MEXICO CITY, Aug 23 (Reuters) - Foreign direct investment in Mexico nearly quadrupled in the second quarter, thanks to the purchase of brewer Grupo Modelo, but financial investments suffered as investors yanked billions from the corporate debt and stock markets.
Foreign investment in Mexican stocks and corporate debt registered a negative $4.941 billion in the second quarter.
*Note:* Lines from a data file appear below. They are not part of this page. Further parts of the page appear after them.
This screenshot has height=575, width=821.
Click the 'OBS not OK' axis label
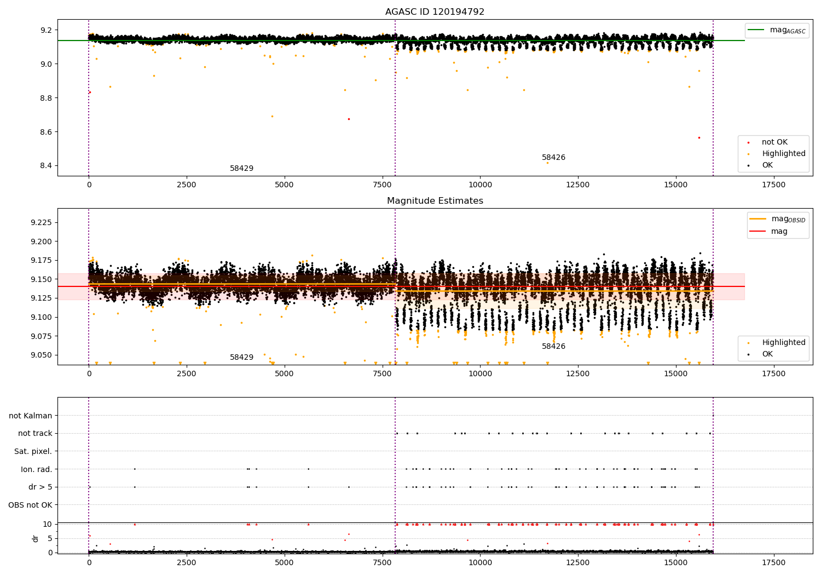pos(30,505)
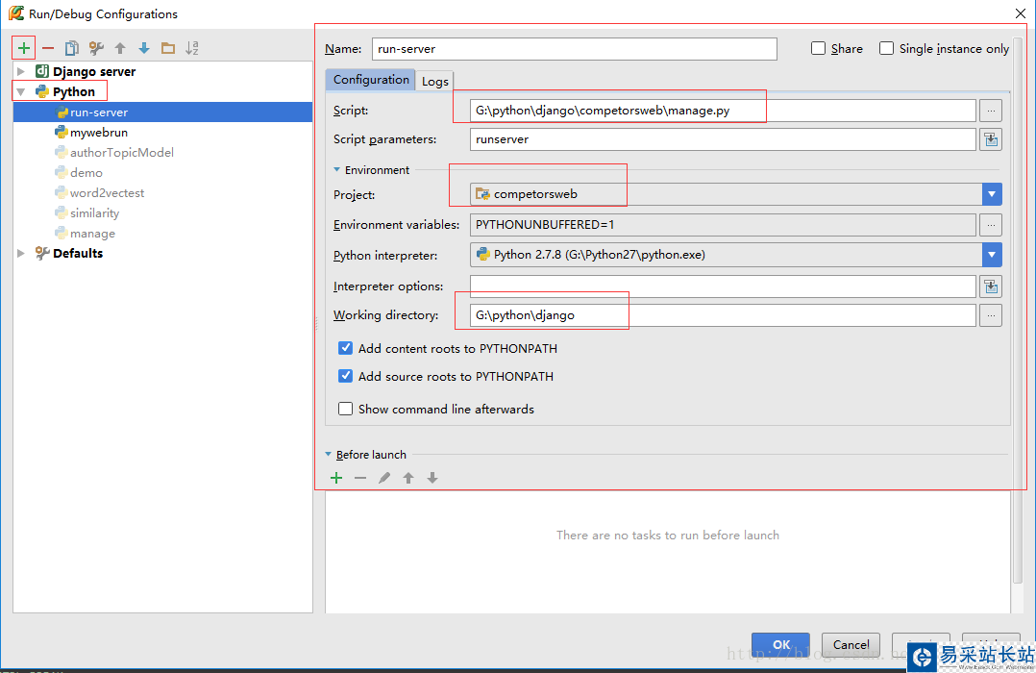Enable Show command line afterwards
The image size is (1036, 673).
tap(346, 409)
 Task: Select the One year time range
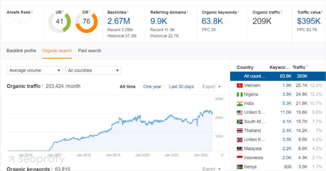[x=152, y=87]
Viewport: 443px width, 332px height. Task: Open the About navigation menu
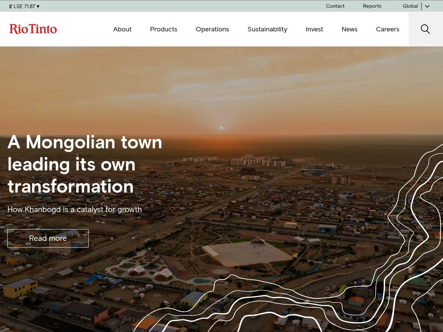[122, 29]
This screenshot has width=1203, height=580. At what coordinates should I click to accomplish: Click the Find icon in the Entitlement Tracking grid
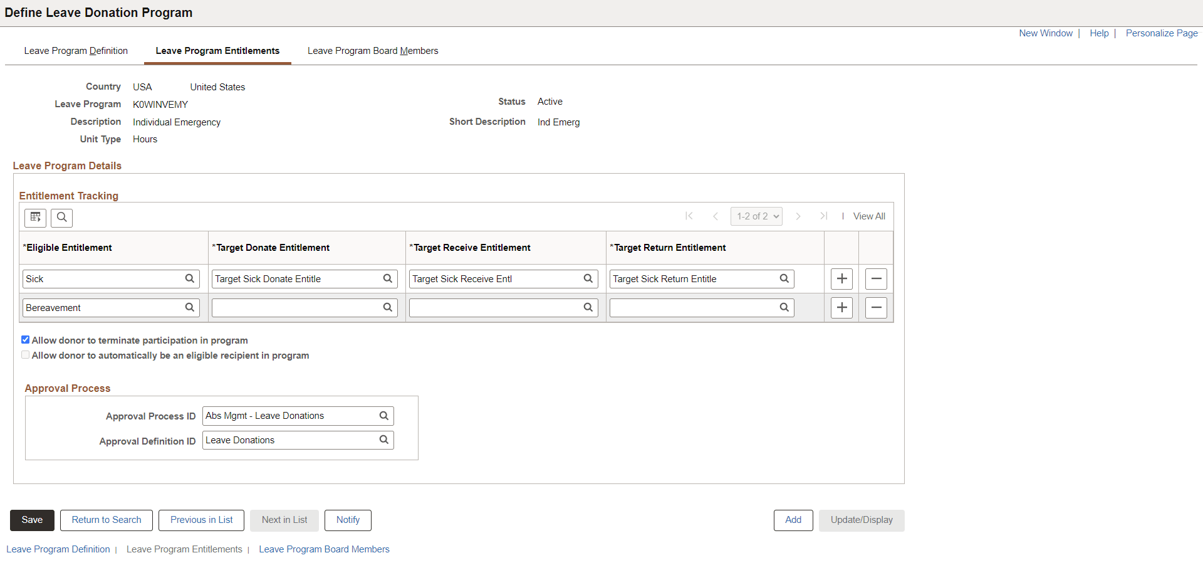(x=61, y=218)
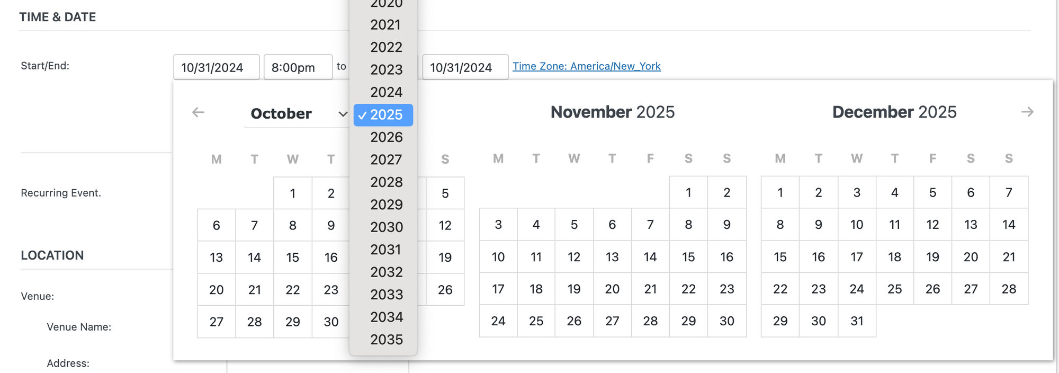Go to previous month with left arrow

(198, 112)
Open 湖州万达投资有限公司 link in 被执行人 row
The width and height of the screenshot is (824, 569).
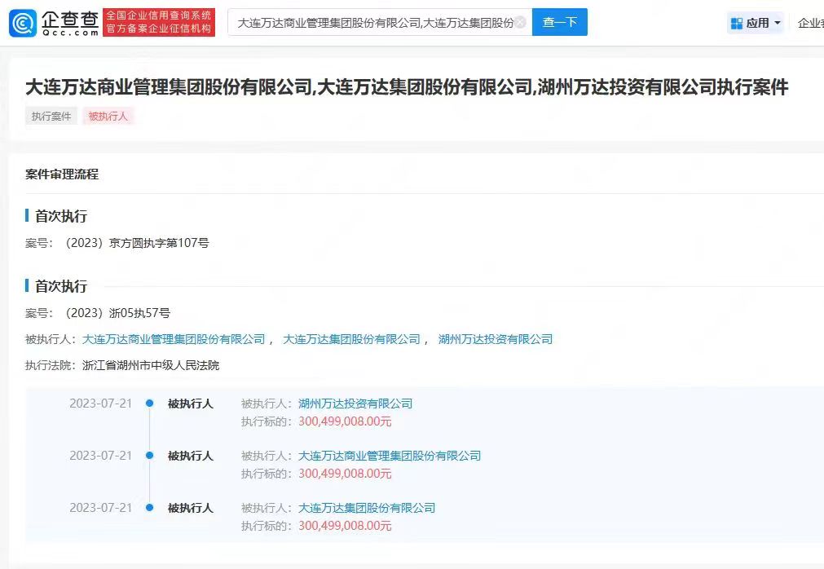coord(495,339)
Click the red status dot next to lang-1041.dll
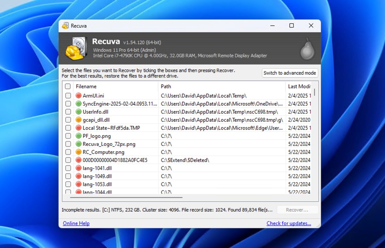The image size is (385, 248). click(x=78, y=168)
That compared with a positive inflow of $29 million in the first quarter, central bank figures showed on Friday.
The withdrawals helped push total portfolio investment down to a negative $9 million, well below the $13.2 billion in net inflows during the prior three months.
By contrast, foreign direct investment (FDI) reached $18.29 billion in the April-June period, boosted by Belgian-based beer giant Anheuser-Busch InBev’s acquisition of Grupo Modelo, which went through at the end of May.
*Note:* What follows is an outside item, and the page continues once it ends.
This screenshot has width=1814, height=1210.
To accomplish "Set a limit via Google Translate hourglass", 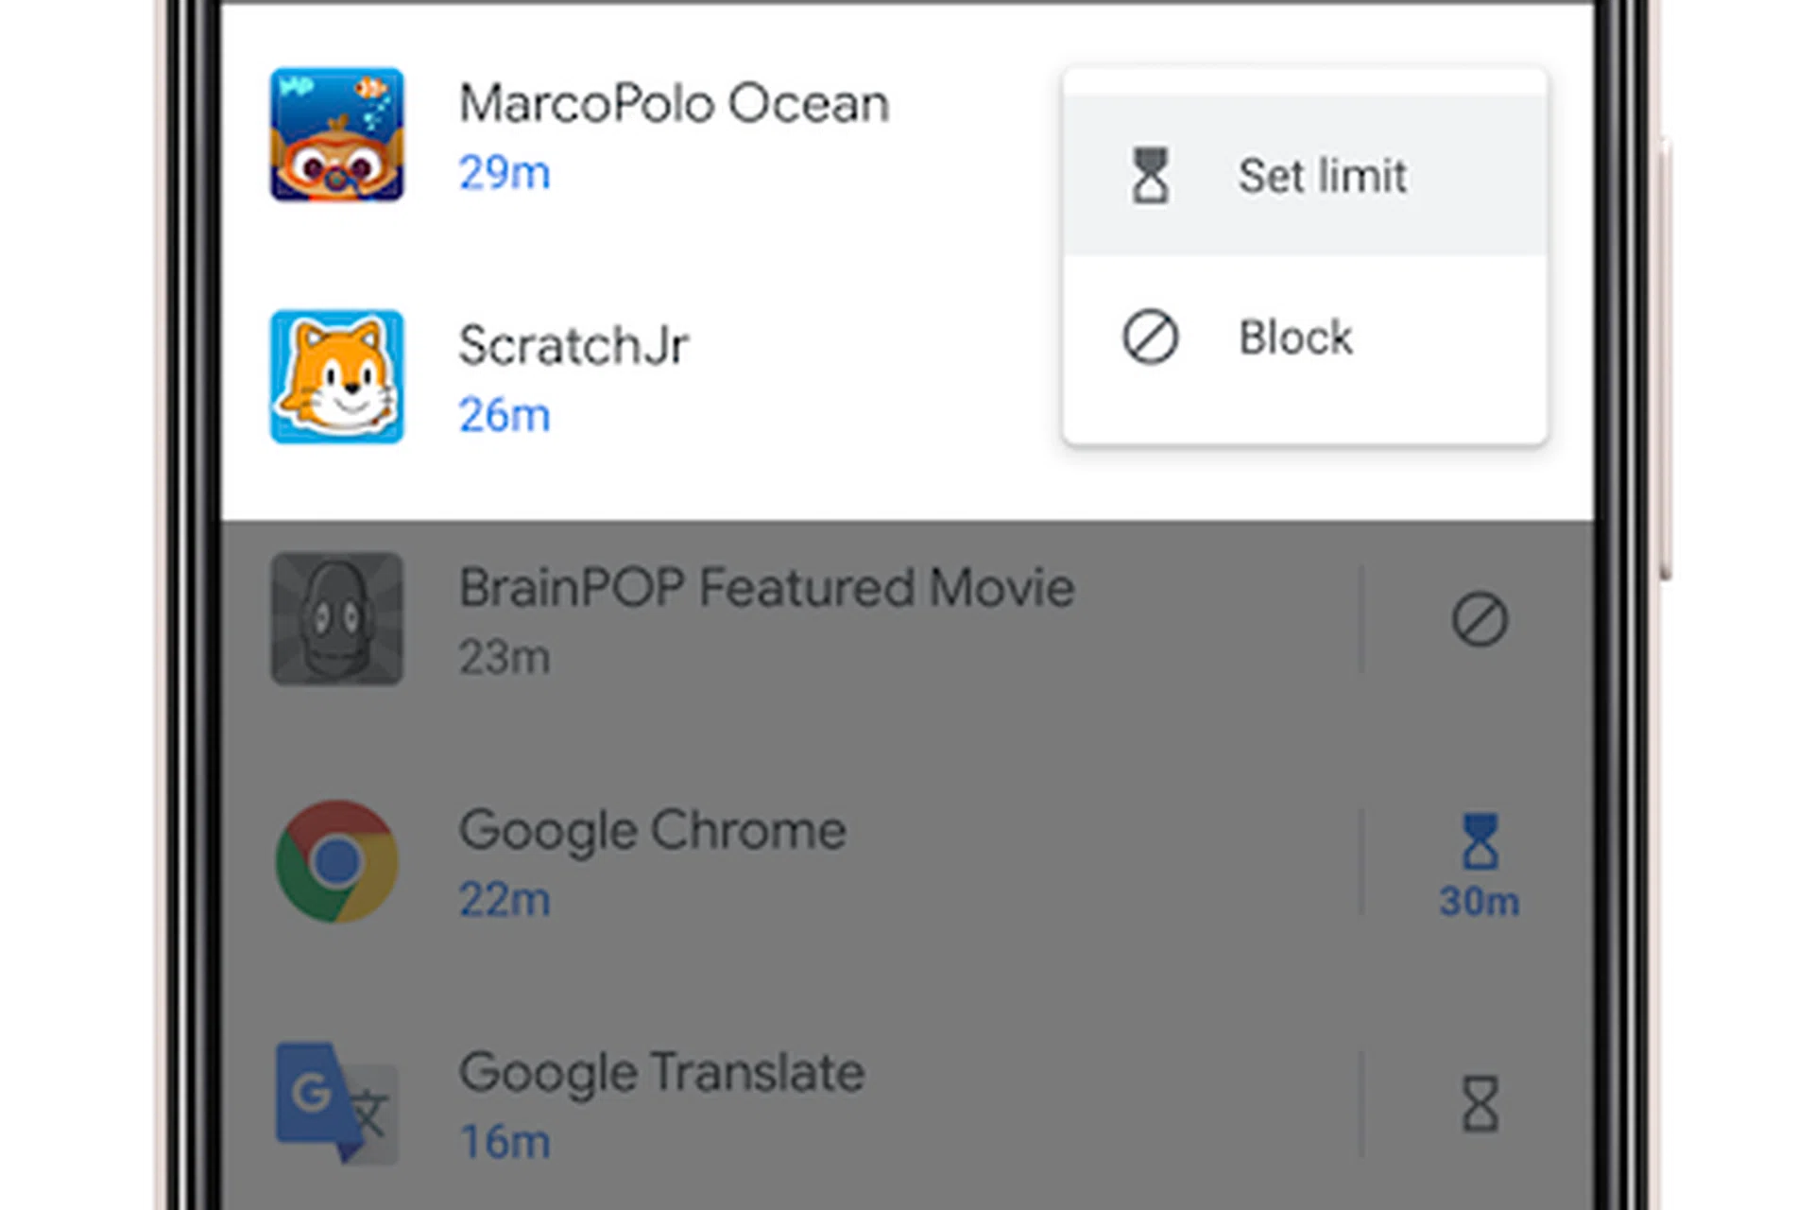I will [1480, 1103].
The FDI figure was nearly four times above the $5.56 billion recorded in the prior quarter.
The manufacturing sector, which has been struggling under weaker U.S. demand, received the bulk of the FDI in the first half.
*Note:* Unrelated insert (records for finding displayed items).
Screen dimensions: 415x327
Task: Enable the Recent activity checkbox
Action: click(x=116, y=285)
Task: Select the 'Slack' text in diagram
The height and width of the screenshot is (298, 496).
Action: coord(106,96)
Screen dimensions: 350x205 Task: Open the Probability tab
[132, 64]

Fears of a wind-down in Federal Reserve monetary stimulus - which could weaken the peso and boost import prices - has dampened investor interest in emerging market assets.
Optimism about President Enrique Pena Nieto’s reform agenda had bolstered investment in Mexico, but the government cut 2013 growth forecasts to 1.8 percent from 3.1 earlier this week, after data showed the economy contracted in the second quarter.
The fading interest was reflected in a sizeable decrease in investment in government debt. Flows into peso-denominated bonds reached $1.75 billion in the quarter, well below the $9.34 billion invested in the first quarter.
The data also showed Mexico’s current account deficit widened to $6.01 billion in the second quarter from 5.32 billion in the first, bringing the deficit to 1.8 percent of gross domestic product in the first half of this year .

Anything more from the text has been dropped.